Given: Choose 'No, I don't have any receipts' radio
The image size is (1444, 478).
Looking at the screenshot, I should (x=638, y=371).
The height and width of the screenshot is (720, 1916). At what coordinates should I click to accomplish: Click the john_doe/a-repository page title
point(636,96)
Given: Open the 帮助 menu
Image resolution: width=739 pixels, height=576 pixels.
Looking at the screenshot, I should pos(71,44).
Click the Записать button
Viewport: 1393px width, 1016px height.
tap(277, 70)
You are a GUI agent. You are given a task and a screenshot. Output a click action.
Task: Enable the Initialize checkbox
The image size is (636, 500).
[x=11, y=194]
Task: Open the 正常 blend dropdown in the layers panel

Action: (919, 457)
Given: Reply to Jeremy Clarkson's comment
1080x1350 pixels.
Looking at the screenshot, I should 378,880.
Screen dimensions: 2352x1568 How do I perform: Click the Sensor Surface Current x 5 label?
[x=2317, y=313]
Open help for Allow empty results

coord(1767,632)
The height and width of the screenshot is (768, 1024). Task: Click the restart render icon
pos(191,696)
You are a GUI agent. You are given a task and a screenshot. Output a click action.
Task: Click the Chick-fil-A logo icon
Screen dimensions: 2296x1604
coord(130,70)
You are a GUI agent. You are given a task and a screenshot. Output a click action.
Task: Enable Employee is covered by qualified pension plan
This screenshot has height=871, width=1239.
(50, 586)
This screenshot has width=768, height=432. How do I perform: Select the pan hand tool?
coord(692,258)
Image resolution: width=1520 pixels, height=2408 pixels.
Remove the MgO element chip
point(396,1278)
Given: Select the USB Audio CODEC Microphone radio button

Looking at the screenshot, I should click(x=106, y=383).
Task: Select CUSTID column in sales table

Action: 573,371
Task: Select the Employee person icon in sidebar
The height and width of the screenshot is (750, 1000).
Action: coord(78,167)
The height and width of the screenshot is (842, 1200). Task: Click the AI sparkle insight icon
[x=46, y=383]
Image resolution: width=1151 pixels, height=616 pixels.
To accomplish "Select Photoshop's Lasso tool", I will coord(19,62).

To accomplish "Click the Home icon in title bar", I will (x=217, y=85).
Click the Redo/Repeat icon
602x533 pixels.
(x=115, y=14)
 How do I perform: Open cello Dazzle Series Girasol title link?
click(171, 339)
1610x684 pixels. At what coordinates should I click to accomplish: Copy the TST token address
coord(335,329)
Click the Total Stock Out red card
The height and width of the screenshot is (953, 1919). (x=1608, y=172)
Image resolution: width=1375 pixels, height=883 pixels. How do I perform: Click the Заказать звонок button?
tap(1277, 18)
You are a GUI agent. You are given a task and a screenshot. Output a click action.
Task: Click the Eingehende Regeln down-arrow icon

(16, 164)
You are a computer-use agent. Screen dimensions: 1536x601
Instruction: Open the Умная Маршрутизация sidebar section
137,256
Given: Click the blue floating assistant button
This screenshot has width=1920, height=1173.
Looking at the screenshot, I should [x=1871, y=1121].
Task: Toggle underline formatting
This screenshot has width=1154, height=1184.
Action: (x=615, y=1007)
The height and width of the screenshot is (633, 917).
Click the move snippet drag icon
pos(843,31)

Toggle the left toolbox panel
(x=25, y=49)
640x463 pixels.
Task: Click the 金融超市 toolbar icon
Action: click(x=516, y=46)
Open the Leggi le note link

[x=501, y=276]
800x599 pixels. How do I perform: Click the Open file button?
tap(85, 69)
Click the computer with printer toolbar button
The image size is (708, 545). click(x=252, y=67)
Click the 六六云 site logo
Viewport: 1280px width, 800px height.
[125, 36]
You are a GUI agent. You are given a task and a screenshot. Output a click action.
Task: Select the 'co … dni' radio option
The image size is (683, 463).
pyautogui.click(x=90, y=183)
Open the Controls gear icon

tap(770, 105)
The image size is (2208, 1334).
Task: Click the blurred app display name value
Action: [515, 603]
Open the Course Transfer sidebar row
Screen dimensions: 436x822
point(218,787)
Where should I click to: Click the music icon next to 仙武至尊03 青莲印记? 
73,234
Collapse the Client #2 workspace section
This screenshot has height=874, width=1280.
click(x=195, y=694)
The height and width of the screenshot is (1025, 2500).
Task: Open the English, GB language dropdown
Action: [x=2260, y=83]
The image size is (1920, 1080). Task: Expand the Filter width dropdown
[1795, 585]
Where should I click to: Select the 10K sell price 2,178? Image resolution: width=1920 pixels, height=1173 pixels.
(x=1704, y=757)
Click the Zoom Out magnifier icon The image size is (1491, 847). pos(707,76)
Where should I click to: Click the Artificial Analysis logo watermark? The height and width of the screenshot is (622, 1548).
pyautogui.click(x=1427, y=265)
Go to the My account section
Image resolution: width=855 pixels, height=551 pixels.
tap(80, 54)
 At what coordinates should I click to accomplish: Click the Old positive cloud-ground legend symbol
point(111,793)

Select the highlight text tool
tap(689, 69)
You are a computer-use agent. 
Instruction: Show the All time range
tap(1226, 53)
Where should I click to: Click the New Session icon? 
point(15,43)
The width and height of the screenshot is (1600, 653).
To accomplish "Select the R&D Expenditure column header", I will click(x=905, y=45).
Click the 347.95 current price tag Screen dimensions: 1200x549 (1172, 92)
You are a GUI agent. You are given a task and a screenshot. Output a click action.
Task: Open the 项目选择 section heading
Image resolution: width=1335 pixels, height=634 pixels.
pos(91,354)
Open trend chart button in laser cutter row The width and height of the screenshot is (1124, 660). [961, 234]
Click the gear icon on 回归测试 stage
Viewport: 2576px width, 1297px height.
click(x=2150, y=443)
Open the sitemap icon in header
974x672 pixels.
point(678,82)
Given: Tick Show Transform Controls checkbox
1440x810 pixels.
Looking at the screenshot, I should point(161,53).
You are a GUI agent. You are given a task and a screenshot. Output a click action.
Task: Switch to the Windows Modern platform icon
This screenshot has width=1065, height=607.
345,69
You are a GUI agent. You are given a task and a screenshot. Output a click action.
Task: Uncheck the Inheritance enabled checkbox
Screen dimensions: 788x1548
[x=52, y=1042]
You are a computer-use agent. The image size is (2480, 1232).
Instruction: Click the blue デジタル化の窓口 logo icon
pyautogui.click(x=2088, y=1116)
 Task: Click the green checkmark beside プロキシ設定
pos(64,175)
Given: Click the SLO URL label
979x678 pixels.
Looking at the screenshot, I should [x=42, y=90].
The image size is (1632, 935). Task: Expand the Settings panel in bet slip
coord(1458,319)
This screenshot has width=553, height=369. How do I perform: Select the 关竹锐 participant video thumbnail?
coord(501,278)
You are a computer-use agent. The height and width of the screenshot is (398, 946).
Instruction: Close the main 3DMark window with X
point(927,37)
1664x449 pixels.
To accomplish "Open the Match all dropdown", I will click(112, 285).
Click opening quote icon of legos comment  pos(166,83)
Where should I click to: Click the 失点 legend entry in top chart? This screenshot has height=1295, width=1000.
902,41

************

▶ [INSTRUCTIONS TO FOLLOW]:
Extract every line of the data above and reproduce each one verbatim, in its original order.

▶ [RESULT OF THE EXERCISE]:
Given: Choose 'No, I don't have any receipts' radio
The image size is (1444, 478).
Looking at the screenshot, I should (x=638, y=371).
The height and width of the screenshot is (720, 1916). At what coordinates should I click to accomplish: Click the john_doe/a-repository page title
point(636,96)
Given: Open the 帮助 menu
Image resolution: width=739 pixels, height=576 pixels.
Looking at the screenshot, I should pos(71,44).
Click the Записать button
Viewport: 1393px width, 1016px height.
tap(277, 70)
You are a GUI agent. You are given a task and a screenshot. Output a click action.
Task: Enable the Initialize checkbox
The image size is (636, 500).
[x=11, y=194]
Task: Open the 正常 blend dropdown in the layers panel

Action: (919, 457)
Given: Reply to Jeremy Clarkson's comment
1080x1350 pixels.
Looking at the screenshot, I should 378,880.
Screen dimensions: 2352x1568 How do I perform: Click the Sensor Surface Current x 5 label?
[x=2317, y=313]
Open help for Allow empty results

coord(1767,632)
The height and width of the screenshot is (768, 1024). Task: Click the restart render icon
pos(191,696)
You are a GUI agent. You are given a task and a screenshot. Output a click action.
Task: Click the Chick-fil-A logo icon
Screen dimensions: 2296x1604
coord(130,70)
You are a GUI agent. You are given a task and a screenshot. Output a click action.
Task: Enable Employee is covered by qualified pension plan
This screenshot has height=871, width=1239.
(50, 586)
This screenshot has width=768, height=432. How do I perform: Select the pan hand tool?
coord(692,258)
Image resolution: width=1520 pixels, height=2408 pixels.
Remove the MgO element chip
point(396,1278)
Given: Select the USB Audio CODEC Microphone radio button

Looking at the screenshot, I should click(x=106, y=383).
Task: Select CUSTID column in sales table

Action: 573,371
Task: Select the Employee person icon in sidebar
The height and width of the screenshot is (750, 1000).
Action: coord(78,167)
The height and width of the screenshot is (842, 1200). Task: Click the AI sparkle insight icon
[x=46, y=383]
Image resolution: width=1151 pixels, height=616 pixels.
To accomplish "Select Photoshop's Lasso tool", I will coord(19,62).

To accomplish "Click the Home icon in title bar", I will (x=217, y=85).
Click the Redo/Repeat icon
602x533 pixels.
(x=115, y=14)
 How do I perform: Open cello Dazzle Series Girasol title link?
click(171, 339)
1610x684 pixels. At what coordinates should I click to accomplish: Copy the TST token address
coord(335,329)
Click the Total Stock Out red card
The height and width of the screenshot is (953, 1919). (x=1608, y=172)
Image resolution: width=1375 pixels, height=883 pixels. How do I perform: Click the Заказать звонок button?
tap(1277, 18)
You are a GUI agent. You are given a task and a screenshot. Output a click action.
Task: Click the Eingehende Regeln down-arrow icon

(16, 164)
You are a computer-use agent. Screen dimensions: 1536x601
Instruction: Open the Умная Маршрутизация sidebar section
137,256
Given: Click the blue floating assistant button
This screenshot has width=1920, height=1173.
Looking at the screenshot, I should [x=1871, y=1121].
Task: Toggle underline formatting
This screenshot has width=1154, height=1184.
Action: (x=615, y=1007)
The height and width of the screenshot is (633, 917).
Click the move snippet drag icon
pos(843,31)

Toggle the left toolbox panel
(x=25, y=49)
640x463 pixels.
Task: Click the 金融超市 toolbar icon
Action: click(x=516, y=46)
Open the Leggi le note link

[x=501, y=276]
800x599 pixels. How do I perform: Click the Open file button?
tap(85, 69)
Click the computer with printer toolbar button
The image size is (708, 545). click(x=252, y=67)
Click the 六六云 site logo
Viewport: 1280px width, 800px height.
[125, 36]
You are a GUI agent. You are given a task and a screenshot. Output a click action.
Task: Select the 'co … dni' radio option
The image size is (683, 463).
pyautogui.click(x=90, y=183)
Open the Controls gear icon

tap(770, 105)
The image size is (2208, 1334).
Task: Click the blurred app display name value
Action: [515, 603]
Open the Course Transfer sidebar row
Screen dimensions: 436x822
point(218,787)
Where should I click to: Click the music icon next to 仙武至尊03 青莲印记? 
73,234
Collapse the Client #2 workspace section
This screenshot has height=874, width=1280.
click(x=195, y=694)
The height and width of the screenshot is (1025, 2500).
Task: Open the English, GB language dropdown
Action: [x=2260, y=83]
The image size is (1920, 1080). Task: Expand the Filter width dropdown
[1795, 585]
Where should I click to: Select the 10K sell price 2,178? Image resolution: width=1920 pixels, height=1173 pixels.
(x=1704, y=757)
Click the Zoom Out magnifier icon The image size is (1491, 847). pos(707,76)
Where should I click to: Click the Artificial Analysis logo watermark? The height and width of the screenshot is (622, 1548).
pyautogui.click(x=1427, y=265)
Go to the My account section
Image resolution: width=855 pixels, height=551 pixels.
tap(80, 54)
 At what coordinates should I click to accomplish: Click the Old positive cloud-ground legend symbol
point(111,793)

Select the highlight text tool
tap(689, 69)
You are a computer-use agent. 
Instruction: Show the All time range
tap(1226, 53)
Where should I click to: Click the New Session icon? 
point(15,43)
The width and height of the screenshot is (1600, 653).
To accomplish "Select the R&D Expenditure column header", I will click(x=905, y=45).
Click the 347.95 current price tag Screen dimensions: 1200x549 (1172, 92)
You are a GUI agent. You are given a task and a screenshot. Output a click action.
Task: Open the 项目选择 section heading
Image resolution: width=1335 pixels, height=634 pixels.
pos(91,354)
Open trend chart button in laser cutter row The width and height of the screenshot is (1124, 660). [961, 234]
Click the gear icon on 回归测试 stage
Viewport: 2576px width, 1297px height.
click(x=2150, y=443)
Open the sitemap icon in header
974x672 pixels.
point(678,82)
Given: Tick Show Transform Controls checkbox
1440x810 pixels.
Looking at the screenshot, I should point(161,53).
You are a GUI agent. You are given a task and a screenshot. Output a click action.
Task: Switch to the Windows Modern platform icon
This screenshot has width=1065, height=607.
345,69
You are a GUI agent. You are given a task and a screenshot. Output a click action.
Task: Uncheck the Inheritance enabled checkbox
Screen dimensions: 788x1548
[x=52, y=1042]
You are a computer-use agent. The image size is (2480, 1232).
Instruction: Click the blue デジタル化の窓口 logo icon
pyautogui.click(x=2088, y=1116)
 Task: Click the green checkmark beside プロキシ設定
pos(64,175)
Given: Click the SLO URL label
979x678 pixels.
Looking at the screenshot, I should [x=42, y=90].
The image size is (1632, 935). Task: Expand the Settings panel in bet slip
coord(1458,319)
This screenshot has width=553, height=369. How do I perform: Select the 关竹锐 participant video thumbnail?
coord(501,278)
You are a computer-use agent. The height and width of the screenshot is (398, 946).
Instruction: Close the main 3DMark window with X
point(927,37)
1664x449 pixels.
To accomplish "Open the Match all dropdown", I will click(112, 285).
Click opening quote icon of legos comment  pos(166,83)
Where should I click to: Click the 失点 legend entry in top chart? This screenshot has height=1295, width=1000.
902,41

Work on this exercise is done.